Juan Camilo Zapata era uno de los hombres de confianza en Bogotá de Pablo Escobar Gaviria. Manejaba el tráfico de cocaína en todo el centro del país. Su misión era proveer de sustancias químicas a Gonzalo Rodríguez Gacha, alias El Mexicano y ocupar un lugar cómodo, pero de perfil bajo en la organización. Ganando, eso sí, millones de dólares por semana con su negocio.
Sin embargo, a El Brujo, como le decían al mafioso por su interés en lo esotérico, los nervios empezaron a fallarle después de que, en 1988, tras pagar cinco mil millones de la época, se quedó con la casa Marroquín, un castillo construido en 1898 por Lorenzo Marroquín Osorio, hijo de José Manuel, entonces presidente de la República.
Zapata no sabía que pisaba tierra maldita. En las amplias salas se dieron las reuniones que en 1903 desembocaron en la pérdida de Panamá cedido, por 30 millones de dólares, a Panamá. En los años veinte el castillo quedó abandonado. Un oncólogo llamado Roberto Restrepo, compró el castillo en 1952. Restauró sus pisos y le metió energía eléctrica a esta imitación de una construcción medieval.
Intentó llenar de alegría el lugar haciendo fiestas con potentes orquestas, pero nada pudo limpiar el beso del demonio y, de un infarto y a los 46 años dejaba este mundo, en la habitación principal, el médico. Cinco años después otro doctor, Francisco Gómez, construyó en ese lugar una clínica de reposo. Duró solo seis meses: dos de las pacientes se suicidaron. El doctor Gómez también se terminaría colgando del picaporte de su puerta.
Después de los suicidios la clínica cerró y entonces se convirtió en un cabaret, su dueño, de apellido Carrizoza, muró súbitamente en 1964. En 1970 un petrolero venezolano, llamado Guillermo Villasmil la compró, construyendo un pequeño lago que llenó de flamencos rosados. Llenó de caballos de paso fina y purasangre sus pesebreras. Allí, por ejemplo, pastó y se crio Tupac Amarú el caballo pura sangre de dos millones de dólares que el capo lo cuidaba como si fuera Calígula con su caballo.
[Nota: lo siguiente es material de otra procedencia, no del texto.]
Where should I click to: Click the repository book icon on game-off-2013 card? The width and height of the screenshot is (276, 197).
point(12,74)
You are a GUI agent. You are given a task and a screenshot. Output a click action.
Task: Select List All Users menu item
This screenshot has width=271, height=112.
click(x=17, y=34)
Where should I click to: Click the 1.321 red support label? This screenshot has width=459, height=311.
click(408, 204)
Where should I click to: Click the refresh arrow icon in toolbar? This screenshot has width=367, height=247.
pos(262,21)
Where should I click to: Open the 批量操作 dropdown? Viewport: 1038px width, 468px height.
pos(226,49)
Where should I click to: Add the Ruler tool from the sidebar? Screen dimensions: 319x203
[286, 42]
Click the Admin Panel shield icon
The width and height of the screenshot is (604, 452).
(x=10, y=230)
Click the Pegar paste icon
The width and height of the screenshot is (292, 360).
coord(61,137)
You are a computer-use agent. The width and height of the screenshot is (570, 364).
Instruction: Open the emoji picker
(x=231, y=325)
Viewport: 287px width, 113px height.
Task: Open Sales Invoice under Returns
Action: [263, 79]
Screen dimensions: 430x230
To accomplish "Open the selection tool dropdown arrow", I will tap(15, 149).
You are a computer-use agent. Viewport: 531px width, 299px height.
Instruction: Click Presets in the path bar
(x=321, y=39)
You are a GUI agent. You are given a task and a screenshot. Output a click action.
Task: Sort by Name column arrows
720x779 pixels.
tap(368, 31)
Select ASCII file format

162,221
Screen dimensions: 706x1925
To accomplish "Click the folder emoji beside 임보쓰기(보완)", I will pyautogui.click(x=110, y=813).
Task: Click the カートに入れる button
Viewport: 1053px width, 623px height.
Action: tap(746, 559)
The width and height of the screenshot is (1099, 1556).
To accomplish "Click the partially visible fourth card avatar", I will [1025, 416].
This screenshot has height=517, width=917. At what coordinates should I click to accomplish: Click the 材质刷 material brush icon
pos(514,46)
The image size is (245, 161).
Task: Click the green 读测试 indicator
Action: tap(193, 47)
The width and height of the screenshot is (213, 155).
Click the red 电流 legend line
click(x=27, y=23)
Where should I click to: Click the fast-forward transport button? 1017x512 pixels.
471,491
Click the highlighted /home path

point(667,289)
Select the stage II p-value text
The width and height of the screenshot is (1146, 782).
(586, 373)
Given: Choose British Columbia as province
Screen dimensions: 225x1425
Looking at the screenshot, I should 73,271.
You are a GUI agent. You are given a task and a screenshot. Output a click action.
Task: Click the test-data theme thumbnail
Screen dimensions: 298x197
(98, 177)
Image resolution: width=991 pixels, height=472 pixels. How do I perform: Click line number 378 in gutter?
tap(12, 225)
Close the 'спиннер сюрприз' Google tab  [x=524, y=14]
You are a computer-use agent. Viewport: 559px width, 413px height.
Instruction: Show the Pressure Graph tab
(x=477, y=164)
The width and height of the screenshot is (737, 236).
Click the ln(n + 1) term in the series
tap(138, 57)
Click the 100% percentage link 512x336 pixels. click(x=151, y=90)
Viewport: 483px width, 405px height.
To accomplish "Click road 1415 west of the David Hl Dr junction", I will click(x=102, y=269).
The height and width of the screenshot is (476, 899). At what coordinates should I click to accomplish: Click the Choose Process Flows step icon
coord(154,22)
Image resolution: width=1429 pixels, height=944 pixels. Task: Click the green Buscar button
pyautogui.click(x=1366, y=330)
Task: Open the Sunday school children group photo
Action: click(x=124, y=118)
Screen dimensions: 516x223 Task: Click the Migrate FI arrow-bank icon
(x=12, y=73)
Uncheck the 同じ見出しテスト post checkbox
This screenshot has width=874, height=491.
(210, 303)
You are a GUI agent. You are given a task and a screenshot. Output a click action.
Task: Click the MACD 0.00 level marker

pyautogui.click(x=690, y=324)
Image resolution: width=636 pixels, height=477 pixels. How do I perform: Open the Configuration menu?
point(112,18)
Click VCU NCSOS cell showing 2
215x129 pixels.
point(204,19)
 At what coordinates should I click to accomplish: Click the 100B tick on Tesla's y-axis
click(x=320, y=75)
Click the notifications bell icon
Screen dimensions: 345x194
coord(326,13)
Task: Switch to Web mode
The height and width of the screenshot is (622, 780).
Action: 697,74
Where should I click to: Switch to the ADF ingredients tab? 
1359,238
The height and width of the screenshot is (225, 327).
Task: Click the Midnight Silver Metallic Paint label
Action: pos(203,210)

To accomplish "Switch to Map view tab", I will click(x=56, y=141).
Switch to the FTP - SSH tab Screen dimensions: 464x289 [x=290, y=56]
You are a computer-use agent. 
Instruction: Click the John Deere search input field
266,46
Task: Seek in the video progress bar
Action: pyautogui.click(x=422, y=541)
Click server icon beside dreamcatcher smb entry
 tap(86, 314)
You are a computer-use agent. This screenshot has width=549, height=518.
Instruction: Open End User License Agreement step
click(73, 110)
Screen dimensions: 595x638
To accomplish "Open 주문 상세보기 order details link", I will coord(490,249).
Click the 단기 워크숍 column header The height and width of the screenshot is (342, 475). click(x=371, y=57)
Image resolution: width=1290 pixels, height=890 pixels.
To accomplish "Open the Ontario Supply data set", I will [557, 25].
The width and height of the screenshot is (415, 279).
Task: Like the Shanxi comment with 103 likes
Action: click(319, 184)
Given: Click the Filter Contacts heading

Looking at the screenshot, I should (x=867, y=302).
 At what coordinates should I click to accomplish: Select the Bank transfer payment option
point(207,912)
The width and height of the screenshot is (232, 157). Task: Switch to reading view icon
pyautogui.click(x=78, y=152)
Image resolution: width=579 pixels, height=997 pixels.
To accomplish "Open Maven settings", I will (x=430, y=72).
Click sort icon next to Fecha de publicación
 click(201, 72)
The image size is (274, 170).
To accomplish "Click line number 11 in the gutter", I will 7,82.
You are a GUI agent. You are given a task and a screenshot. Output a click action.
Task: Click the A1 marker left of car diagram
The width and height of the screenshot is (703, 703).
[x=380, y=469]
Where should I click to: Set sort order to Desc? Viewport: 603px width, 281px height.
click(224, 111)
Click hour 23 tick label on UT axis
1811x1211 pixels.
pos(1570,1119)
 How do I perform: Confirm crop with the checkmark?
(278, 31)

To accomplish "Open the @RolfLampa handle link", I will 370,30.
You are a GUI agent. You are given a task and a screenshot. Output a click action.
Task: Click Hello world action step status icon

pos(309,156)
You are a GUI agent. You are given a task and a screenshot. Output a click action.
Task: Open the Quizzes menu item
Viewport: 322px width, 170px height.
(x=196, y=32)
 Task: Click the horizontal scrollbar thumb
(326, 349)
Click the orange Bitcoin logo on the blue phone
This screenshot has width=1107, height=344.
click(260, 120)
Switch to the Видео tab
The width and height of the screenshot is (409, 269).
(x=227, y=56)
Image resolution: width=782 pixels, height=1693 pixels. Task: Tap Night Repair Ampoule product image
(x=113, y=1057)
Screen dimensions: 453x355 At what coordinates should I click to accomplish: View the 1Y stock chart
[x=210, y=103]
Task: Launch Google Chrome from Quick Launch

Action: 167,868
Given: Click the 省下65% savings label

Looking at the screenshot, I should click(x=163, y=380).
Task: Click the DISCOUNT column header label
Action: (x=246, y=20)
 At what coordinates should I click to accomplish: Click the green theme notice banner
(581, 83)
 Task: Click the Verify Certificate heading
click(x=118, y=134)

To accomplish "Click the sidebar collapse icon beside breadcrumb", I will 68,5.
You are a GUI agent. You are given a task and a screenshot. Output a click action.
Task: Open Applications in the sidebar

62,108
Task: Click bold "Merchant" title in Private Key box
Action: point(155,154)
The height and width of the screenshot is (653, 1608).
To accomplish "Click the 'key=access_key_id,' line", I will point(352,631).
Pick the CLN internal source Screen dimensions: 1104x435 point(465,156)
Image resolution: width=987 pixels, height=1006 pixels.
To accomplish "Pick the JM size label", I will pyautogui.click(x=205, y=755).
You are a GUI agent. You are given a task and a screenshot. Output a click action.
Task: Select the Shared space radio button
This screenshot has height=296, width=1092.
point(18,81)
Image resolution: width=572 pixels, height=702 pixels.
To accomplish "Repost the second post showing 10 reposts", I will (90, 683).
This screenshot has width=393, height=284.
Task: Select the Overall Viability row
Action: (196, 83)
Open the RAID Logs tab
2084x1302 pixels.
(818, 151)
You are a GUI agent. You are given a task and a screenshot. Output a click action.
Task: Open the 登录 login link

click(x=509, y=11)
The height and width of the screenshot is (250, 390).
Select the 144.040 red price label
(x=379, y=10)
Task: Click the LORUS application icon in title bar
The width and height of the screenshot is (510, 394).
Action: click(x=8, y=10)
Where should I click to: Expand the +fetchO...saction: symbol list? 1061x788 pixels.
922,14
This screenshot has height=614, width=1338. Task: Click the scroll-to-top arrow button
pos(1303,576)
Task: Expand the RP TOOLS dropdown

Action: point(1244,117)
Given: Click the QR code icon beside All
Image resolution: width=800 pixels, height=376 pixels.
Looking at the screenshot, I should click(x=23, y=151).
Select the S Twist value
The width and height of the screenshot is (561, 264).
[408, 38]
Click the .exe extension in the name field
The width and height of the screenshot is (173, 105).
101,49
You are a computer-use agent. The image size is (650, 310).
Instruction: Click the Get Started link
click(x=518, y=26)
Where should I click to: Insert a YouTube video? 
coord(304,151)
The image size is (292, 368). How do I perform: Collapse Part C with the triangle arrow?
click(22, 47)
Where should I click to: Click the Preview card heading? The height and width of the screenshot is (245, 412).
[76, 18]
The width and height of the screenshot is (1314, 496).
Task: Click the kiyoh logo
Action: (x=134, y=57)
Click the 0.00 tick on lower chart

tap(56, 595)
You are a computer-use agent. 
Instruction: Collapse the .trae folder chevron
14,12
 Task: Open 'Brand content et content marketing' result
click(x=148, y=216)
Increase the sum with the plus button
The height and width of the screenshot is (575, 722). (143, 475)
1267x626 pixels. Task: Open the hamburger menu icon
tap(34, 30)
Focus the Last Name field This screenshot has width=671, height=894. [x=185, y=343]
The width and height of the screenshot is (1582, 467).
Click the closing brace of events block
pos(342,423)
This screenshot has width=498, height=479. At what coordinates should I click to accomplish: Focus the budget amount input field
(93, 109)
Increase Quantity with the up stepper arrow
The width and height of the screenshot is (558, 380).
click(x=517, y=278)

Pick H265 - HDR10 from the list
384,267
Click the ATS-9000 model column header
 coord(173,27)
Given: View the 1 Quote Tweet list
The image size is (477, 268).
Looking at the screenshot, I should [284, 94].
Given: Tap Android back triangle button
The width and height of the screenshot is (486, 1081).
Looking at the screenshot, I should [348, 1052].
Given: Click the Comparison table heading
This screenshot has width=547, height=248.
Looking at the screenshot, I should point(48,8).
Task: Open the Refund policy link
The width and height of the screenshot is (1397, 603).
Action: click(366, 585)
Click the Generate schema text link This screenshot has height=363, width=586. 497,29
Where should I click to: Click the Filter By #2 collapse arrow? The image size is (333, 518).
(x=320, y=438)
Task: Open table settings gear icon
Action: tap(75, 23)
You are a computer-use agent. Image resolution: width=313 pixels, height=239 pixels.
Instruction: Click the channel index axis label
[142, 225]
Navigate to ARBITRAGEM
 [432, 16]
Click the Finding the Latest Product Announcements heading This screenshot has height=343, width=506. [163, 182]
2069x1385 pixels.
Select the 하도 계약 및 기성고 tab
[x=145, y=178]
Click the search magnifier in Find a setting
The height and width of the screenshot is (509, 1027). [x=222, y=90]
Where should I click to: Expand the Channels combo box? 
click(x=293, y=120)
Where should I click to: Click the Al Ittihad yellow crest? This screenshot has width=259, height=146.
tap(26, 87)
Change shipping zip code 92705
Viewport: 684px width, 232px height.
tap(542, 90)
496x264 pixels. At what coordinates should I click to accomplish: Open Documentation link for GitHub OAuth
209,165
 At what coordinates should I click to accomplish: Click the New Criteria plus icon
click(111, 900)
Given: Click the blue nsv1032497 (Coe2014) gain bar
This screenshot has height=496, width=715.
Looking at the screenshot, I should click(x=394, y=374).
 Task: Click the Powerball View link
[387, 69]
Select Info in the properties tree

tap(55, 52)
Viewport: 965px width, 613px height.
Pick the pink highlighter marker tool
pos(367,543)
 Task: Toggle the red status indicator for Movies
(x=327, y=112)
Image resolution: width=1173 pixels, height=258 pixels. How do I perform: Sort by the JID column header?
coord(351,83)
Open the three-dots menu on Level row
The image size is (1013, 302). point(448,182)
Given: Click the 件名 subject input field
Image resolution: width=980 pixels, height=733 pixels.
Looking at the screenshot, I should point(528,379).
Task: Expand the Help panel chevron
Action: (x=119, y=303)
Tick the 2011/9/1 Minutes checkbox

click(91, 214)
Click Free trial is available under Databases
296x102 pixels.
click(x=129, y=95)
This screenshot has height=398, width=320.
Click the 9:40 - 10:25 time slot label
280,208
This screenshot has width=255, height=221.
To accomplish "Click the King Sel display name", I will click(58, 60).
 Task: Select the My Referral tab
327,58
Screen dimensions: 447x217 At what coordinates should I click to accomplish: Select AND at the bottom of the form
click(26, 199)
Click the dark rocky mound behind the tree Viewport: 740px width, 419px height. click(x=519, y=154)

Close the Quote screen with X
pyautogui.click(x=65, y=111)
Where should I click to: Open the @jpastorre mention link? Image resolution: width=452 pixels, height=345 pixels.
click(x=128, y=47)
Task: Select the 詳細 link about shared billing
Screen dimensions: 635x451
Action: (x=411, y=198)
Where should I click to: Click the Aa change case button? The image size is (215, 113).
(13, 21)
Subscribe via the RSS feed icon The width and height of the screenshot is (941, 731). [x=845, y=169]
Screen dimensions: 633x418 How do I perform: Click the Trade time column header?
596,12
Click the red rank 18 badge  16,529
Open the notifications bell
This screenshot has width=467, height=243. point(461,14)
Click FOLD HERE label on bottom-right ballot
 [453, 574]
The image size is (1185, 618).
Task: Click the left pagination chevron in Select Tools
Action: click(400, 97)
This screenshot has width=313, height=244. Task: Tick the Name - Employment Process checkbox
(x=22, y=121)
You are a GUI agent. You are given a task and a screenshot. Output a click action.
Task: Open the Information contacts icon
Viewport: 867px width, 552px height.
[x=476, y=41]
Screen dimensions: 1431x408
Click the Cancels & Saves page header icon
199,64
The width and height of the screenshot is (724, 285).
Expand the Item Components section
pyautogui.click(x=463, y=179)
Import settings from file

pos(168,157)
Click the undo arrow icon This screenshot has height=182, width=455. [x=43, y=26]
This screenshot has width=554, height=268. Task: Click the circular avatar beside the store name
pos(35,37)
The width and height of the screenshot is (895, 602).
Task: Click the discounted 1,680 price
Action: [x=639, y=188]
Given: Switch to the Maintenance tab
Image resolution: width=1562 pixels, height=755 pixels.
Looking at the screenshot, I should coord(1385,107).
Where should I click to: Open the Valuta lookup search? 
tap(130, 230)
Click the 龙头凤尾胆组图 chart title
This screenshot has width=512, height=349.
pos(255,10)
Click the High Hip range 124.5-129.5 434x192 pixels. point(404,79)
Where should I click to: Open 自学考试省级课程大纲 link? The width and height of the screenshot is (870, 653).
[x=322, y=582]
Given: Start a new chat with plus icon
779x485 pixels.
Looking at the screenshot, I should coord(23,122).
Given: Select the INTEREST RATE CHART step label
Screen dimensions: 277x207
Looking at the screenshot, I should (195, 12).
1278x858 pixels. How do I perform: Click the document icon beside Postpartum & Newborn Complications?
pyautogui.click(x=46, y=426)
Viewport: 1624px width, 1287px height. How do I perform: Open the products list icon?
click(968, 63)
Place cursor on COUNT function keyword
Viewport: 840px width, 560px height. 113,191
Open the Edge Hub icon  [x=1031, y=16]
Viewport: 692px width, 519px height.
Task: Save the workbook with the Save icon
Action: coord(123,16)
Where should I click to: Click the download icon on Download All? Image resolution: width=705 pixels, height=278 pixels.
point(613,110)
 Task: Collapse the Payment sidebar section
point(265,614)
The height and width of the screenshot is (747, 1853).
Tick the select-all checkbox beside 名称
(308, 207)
Uno de los socios de El Mexicano se quedó con la propiedad. Era Camilo Zapata, mejor conocido en los bajos fondos como El Brujo.
Le decían así a este experto en contrabandear los insumos con los que se crea la cocaína. Estaba rezado, ninguna bala le entraba en el cuerpo, ningún grupo de búsqueda de la policía podía detectarlo. Por eso, en solo ocho años penetró 180 compañías de diversa razón social para lavar dinero producto de los embarques de cocaína al exterior.
Cuando en diciembre de 1989 el Ejército mató a Rodríguez Gacha el cerco se cerró sobre Zapata. Paranoico, pensó que sus 20 empleados que trabajaban en el Castillo, eran soplones. Aupado por Alicia, su pitonisa personal, los fue matando uno a uno en las caballerizas del castillo. A todos los mató. Tres años después, en 1992 y mientras estaba en los Llanos Orientales mataron al capo. Era el sexto dueño del castillo que había muerto en circunstancias inusuales.
La maldición parece se ha limpiado con el tiempo. El castillo pasó en los últimos años a estupefacientes y ahí hicieron un próspero negocio como dos restaurantes y un lugar para recrearse las personas en un lago artificial. Ya nadie ve a la Zancona, la temible sombra de una mujer que no paraba de llorar y al feto que se arrastraba por las paredes del ático. Nadie sabe quién exorcizó la maldición.